O produtor Martin Vivanco, dono de uma
propriedade de 80 hectares em San Antônio de Areco, plantou 400 hectares de
soja, a maior parte em terras arrendadas. Em anos normais, ele colhe perto de
3,6 mil quilos do grão por hectare. Este ano, por causa da seca ele espera
colher o máximo de 2,8 mil.
A Bolsa de Comércio de Rosário faz um
levantamento mensal da condição das lavouras e do clima, com o trabalho
coordenado pelo agrônomo Tomaz Parenti. “A área plantada com soja ficou em 19
milhões de hectares. A estimativa inicial de produção era de 50 milhões de
toneladas, mas deve ficar a redor de 44 milhões, com uma queda de mais de 10%.
De milho se espera uma safra de algo entre 18 e 19 milhões de toneladas”,
estima.
A área plantada com milho na Argentina
cresceu cerca de 10% nessa safra. Mesmo assim, a produção deve ser 10% do que
no ano passado. Na Argentina não existem linhas de crédito nem seguros
governamentais para a agricultura. Com a quebra na safra, como a renda dos
produtores cairá, a grande preocupação é encontrar formas para financiar o
plantio da próxima safra.
O produtor Daniel Berdini, dono de uma fazenda
de 250 hectares em Ramallo, plantou cerca de 600 hectares de soja em terras
arrendadas.

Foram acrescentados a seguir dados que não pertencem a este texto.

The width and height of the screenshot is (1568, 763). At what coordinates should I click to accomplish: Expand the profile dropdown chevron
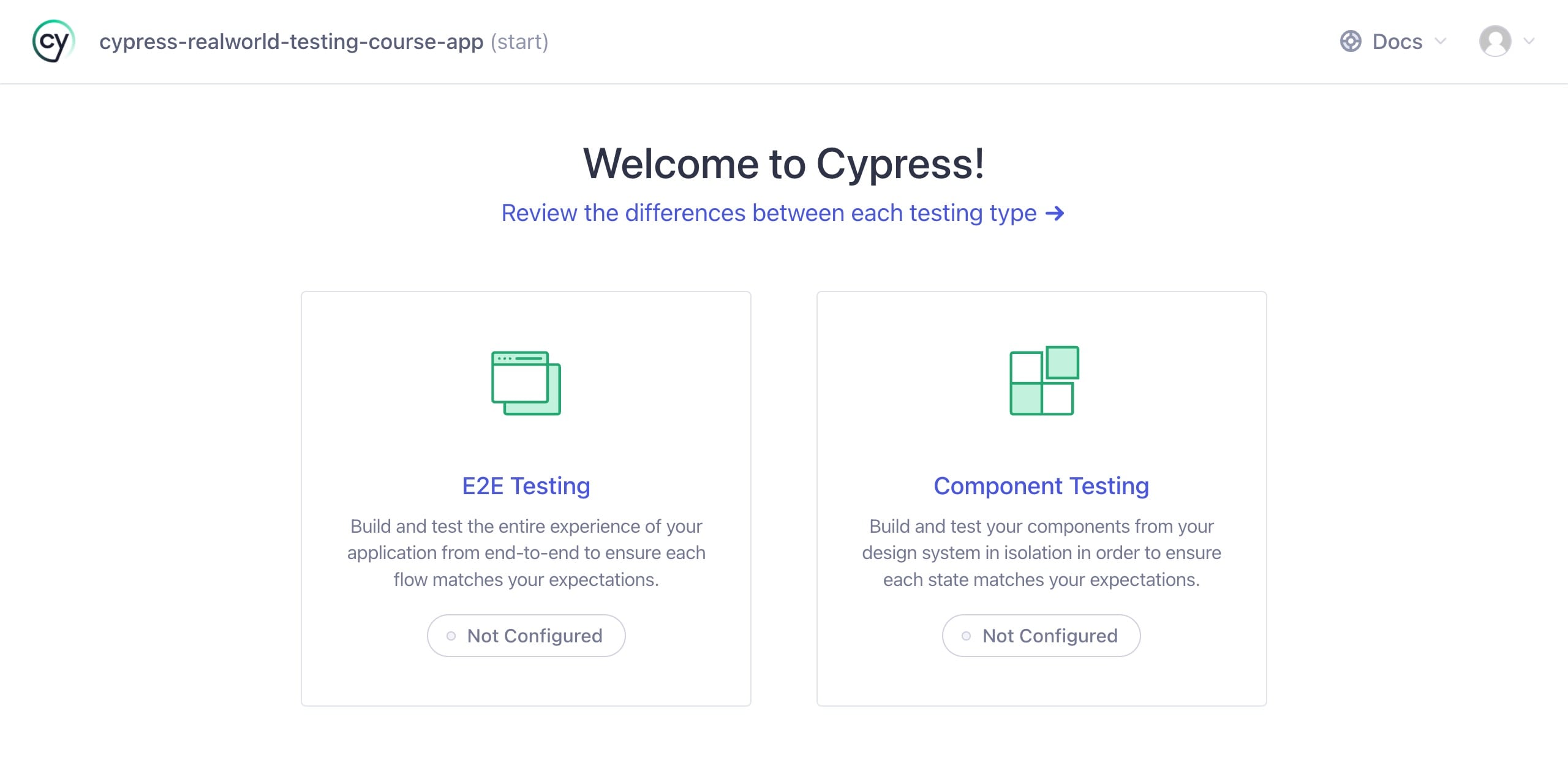coord(1527,41)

Ele calcula ter perdido quase 30% da produção da soja de primeira.
O agricultor reclama que a situação fica mais
difícil por conta da política agrícola do país. Para se exportar grãos na
Argentina é preciso pagar um imposto alto, a chamada retenção, de 35% para a
soja, 20% para o trigo e 23% para o milho.
A política agrícola da Argentina preocupa
também os especialistas do mercado. O economista Raul Ochoa, professor de uma
das principais universidades do país, alerta que com tantos problemas, os
agricultores devem passar por dificuldades esse ano. “Como na Argentina 70% da
produção está na mão daqueles que não são donos da terra, é possível que muitos
desses arrendatários tenham dificuldades para a próxima safra. Muitos vão ficar
endividados, outros vão conseguir apenas pagar as contas e terão pouco dinheiro
pra investir”, explica.
“O impacto dessa seca na Argentina é muito
forte. A América do Sul, como um todo, iria colher esse ano 136 milhões de
toneladas, mas vai colher menos de 116 milhões, registrando uma perda de 20
milhões de toneladas. Isso afetou a geração, produção, consumo e estoques num
balanço global. Os preços já subiram. O maior problema na Argentina é o
problema político. A agricultura ao redor do mundo tem suporte estratégico de
governo. É uma questão de soberania nacional. A Argentina está perdendo
espaço”, explica o analista de mercado Antônio Sartori - analista de mercado.
Daniel Berdini diz que o maior problema é
que, hoje, o agricultor argentino vive num clima de incerteza.